That could lead to the private college losing its licence from the next academic year.

“I got to know about this bizarre and inhuman method when the college itself posted pictures on its Facebook page at noon on October 16. When I rushed to the college I saw a good number of students writing the exam with their heads partially covered with cartons,” Peerzade told The Telegraph on Saturday.

More than 50 students, he said, were writing their chemistry and commerce papers with cartons around their heads with just a small opening for front view. “I immediately issued a show-cause notice to the college management and later sent my recommendation to the board to blacklist the college from the next academic year.”

The higher-ups in the board would take a call on the recommendation, he added.

If it is blacklisted, the college, which has students up to Class XII, cannot accept admissions from the 2020 academic year, though the existing students would be allowed to complete their courses.

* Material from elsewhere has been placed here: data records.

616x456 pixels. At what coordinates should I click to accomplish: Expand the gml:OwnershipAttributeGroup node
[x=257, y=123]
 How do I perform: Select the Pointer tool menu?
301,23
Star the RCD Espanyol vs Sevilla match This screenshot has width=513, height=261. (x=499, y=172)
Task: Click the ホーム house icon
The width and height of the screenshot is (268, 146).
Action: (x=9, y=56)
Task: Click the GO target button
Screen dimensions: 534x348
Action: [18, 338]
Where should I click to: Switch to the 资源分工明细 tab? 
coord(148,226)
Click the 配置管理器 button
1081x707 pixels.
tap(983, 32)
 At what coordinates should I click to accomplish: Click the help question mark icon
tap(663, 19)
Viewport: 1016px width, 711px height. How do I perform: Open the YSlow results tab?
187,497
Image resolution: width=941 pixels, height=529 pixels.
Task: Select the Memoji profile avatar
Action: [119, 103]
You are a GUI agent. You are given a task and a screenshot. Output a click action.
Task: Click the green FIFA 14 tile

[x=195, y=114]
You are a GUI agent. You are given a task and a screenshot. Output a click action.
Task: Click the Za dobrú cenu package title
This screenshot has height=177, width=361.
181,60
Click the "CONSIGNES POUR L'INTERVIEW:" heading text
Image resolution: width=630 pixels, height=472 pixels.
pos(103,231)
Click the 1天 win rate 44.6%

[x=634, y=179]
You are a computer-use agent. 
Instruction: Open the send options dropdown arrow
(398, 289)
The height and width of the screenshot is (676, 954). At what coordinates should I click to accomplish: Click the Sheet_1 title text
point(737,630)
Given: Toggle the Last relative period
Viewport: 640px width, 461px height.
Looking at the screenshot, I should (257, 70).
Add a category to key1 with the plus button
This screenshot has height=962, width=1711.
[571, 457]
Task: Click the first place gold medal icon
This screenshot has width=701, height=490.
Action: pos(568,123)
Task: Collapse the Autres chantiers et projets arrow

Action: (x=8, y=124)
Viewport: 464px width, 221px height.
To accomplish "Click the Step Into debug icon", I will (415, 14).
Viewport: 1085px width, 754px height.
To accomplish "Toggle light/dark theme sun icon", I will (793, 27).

S. Suresh Kumar, minister for primary and secondary education who is in charge of the pre-university board, said what the college did was totally unacceptable.

“Nobody has any right to treat anybody more so students like animals. This perversion will be dealt with aptly,” Kumar tweeted.

Peerzade said it was the “most ridiculous thing” he had ever seen.

“The management explained they had seen this kind of system in some video clips from other countries. But to me, it was the most ridiculous thing, as there are many humane ways of stopping students from copying.”

College officials claimed they tried out the “experimental” method with the consent of the students.

“This was in no way a permanent system. We proposed this idea five days before the exams and asked the students to take their own call. Eventually, 56 of the 72 students in the science and commerce batches agreed to try it out,” college director M.B. Satish told this newspaper.

Satish said he had got the idea from some video clips that showed children writing exams with cartons covering their heads. “I saw some videos in which some institutions had tried this in China and Japan,” he claimed.

A recent video clip from Mexico suggests a similar tactic was tried in September. Earlier, in 2013, a Thai university had landed in a controversy for using custom-made “anti-cheating hats” with sheets of white paper that work like blinkers on horses.

Satish said the five-year-old college had never tried anything like this before. “Our only aim was to experiment with some unique methods to stop children from copying by looking into other’s papers,” said Satish.

The college director expressed concern about possible action by the pre-university board.

“I hope the board and the government understand that we only tried something new,” Satish said.